_Try it_
Return every line below in which "agent" appears.

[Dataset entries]
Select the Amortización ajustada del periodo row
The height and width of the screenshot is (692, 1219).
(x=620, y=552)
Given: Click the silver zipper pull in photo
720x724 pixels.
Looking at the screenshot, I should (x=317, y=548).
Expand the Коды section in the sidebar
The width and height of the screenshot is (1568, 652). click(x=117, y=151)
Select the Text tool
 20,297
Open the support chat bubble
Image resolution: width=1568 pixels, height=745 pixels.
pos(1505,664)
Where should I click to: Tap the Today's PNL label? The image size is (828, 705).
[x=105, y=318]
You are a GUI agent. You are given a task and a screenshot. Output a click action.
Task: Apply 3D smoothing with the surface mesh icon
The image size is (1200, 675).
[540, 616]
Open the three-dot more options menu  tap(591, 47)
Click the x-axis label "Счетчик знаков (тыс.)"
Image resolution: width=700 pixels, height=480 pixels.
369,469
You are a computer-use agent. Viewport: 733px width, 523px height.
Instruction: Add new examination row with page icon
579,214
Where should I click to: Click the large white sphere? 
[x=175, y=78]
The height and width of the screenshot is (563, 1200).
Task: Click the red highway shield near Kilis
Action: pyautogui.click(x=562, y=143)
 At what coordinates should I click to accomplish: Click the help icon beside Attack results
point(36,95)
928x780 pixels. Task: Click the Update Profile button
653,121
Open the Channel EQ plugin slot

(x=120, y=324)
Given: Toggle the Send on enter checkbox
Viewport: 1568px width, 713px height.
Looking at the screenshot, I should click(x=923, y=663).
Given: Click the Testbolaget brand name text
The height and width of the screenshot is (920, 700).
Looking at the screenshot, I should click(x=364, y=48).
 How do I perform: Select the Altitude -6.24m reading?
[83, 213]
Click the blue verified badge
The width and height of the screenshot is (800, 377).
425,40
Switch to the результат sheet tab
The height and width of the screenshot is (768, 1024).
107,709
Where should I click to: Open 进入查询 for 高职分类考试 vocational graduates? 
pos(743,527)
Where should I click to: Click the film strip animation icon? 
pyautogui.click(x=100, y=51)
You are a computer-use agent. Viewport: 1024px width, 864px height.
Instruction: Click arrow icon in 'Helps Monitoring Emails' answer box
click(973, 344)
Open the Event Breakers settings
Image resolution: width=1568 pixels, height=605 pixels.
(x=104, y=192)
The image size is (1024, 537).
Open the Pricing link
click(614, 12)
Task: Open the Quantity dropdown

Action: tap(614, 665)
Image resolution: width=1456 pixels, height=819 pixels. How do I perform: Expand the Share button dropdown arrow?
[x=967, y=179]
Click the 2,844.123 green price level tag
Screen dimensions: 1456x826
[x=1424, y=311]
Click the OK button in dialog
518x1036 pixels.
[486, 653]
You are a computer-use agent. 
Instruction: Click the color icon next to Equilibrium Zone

_Exercise solution_
You are a GUI agent. You are given a task and a screenshot. Output a click action.
You are a computer-use agent. Viewport: 733px width, 523px height.
You are a computer-use agent. Viewport: 1024px width, 864px height.
You are a computer-use agent. 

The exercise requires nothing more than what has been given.